An incredible amount of perfectly good, usable samples get LOST or DESTROYED due to the fact that there's no way to track any of these samples or coordinate stakeholders. We're talking critical samples, like blood from kids with cancer. It's absolutely ridiculous.
Compare this sob story to the fact that I know in realtime where all the dumb shit I bought on Amazon is. The cognitive dissonance here is beyond comparison!
+ + +
About 8 years ago my brother and I were given a window into this problem. Being Amazon FBA sellers ourselves, we thought, "hey now that can't be too hard to fix" and thus began the wild journey of Slope [0]. What we learned working on this problem is that clinical research sites literally get crapped on left and right with ridiculous contracts & protocols written by people who don't understand the clinical setting or logistics in general. With each research site running 30-50 clinical studies and each of those studies having its own catalog of kits, shippers, and other inventory, it's no wonder why clinical research is so expensive! And this is just supply chain folks.
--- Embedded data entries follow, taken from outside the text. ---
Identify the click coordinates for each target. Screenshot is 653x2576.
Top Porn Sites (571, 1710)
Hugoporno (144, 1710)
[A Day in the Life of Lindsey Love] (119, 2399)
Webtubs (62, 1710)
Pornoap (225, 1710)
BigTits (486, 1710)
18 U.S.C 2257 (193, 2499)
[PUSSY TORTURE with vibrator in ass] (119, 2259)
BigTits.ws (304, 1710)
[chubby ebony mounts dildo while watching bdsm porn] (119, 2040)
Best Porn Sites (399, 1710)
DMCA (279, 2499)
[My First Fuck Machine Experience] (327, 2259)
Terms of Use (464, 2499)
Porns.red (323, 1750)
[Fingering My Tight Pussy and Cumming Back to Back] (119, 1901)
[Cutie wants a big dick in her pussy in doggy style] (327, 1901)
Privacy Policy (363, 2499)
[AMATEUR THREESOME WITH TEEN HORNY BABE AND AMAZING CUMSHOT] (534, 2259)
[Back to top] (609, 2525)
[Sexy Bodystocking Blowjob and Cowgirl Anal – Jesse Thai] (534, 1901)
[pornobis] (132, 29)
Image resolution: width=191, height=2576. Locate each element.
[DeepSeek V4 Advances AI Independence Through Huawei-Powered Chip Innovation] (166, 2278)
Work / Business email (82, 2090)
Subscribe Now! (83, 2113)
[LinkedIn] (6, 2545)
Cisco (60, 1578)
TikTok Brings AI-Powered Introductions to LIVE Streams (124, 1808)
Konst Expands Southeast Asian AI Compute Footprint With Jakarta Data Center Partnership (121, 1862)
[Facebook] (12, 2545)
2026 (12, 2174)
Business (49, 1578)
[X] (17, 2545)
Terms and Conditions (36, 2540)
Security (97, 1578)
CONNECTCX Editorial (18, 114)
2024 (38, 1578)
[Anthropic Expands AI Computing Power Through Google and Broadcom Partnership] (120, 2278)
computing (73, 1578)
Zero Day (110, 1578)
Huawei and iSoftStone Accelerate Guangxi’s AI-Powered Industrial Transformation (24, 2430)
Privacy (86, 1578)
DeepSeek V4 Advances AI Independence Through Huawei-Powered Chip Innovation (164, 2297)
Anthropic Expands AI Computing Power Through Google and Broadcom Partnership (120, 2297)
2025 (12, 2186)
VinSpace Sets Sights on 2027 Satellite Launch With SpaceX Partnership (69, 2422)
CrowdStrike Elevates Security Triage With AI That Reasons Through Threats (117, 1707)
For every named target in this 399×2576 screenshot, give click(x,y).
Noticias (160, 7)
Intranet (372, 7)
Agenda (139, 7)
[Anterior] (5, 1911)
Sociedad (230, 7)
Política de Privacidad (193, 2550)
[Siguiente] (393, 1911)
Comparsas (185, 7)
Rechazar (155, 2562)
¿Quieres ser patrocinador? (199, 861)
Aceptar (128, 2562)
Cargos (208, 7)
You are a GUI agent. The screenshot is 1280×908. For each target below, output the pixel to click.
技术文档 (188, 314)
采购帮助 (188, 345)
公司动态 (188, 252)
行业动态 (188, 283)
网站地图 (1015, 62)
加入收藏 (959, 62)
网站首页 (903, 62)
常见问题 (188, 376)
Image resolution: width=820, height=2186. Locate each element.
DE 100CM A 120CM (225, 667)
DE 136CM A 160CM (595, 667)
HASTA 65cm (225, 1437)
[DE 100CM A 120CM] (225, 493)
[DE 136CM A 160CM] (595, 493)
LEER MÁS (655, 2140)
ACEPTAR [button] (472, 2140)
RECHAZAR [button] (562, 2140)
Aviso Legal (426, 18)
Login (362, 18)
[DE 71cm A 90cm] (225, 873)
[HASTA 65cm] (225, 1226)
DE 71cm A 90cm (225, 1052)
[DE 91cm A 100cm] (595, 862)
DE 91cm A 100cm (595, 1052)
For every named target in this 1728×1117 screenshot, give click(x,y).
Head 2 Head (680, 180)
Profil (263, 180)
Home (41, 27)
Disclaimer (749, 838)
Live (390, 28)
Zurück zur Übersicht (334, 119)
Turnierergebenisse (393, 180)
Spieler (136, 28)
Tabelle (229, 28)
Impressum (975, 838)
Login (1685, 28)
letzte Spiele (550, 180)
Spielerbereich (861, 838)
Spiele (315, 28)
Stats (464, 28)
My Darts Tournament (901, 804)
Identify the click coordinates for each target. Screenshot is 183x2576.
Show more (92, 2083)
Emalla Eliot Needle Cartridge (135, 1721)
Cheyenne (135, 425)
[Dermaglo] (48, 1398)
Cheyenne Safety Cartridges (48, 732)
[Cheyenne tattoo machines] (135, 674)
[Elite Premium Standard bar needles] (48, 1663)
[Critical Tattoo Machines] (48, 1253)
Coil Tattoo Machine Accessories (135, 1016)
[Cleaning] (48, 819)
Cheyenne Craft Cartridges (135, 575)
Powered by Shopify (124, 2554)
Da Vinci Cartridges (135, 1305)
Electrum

Slope started by making an inventory and sample management software to address the needs of sites and have worked backwards into selling this platform to Sponsors and CROs. While I have your attention, we're hiring a head of engineering now and will have a JD up for a product manager next week [1]. Thanks for reading!
[0] https://www.slope.io/ [1] https://www.slope.io/jobs/head-of-engineering
All the bureaucratese in the RFPs and heavy-duty lawyering just add, unnecessarily and hugely, to the cost. At bottom, though, you have:
1) A lot of human beings who have to be recruited and paid to be subjects
2) Medical institutions that have to administer the drugs or run the devices
3) A sufficient amount of elapsed time for effects and side effects to manifest
4) A reporting system that's trustworthy
So at best you could cut (puts finger to the wind) half the cost? Surely not 90%.
There is a weird perversion of incentives in the industry driven under the guise of "quality" and "safety" that from a software engineer's perspective, looked pretty bad to me because of how manual and error prone the process is.
The problem is that the people who have the knowledge aren't incentived to make it more efficient or cost effective; the purpose of many of these folks is to simply extract rent from the system and blame regulations and "patient safety" concerns.
At an MES startup, one of the industry stalwarts (starts with V) was more or less using mafia tactics to force the startup to use their software or they would voice no confidence with pharma companies where big V was already entrenched.
One of my passion projects would be to build an open-core clinical trial document management system with a focus on automation and templatization of common processes and workflows. It's insane how much waste this system has.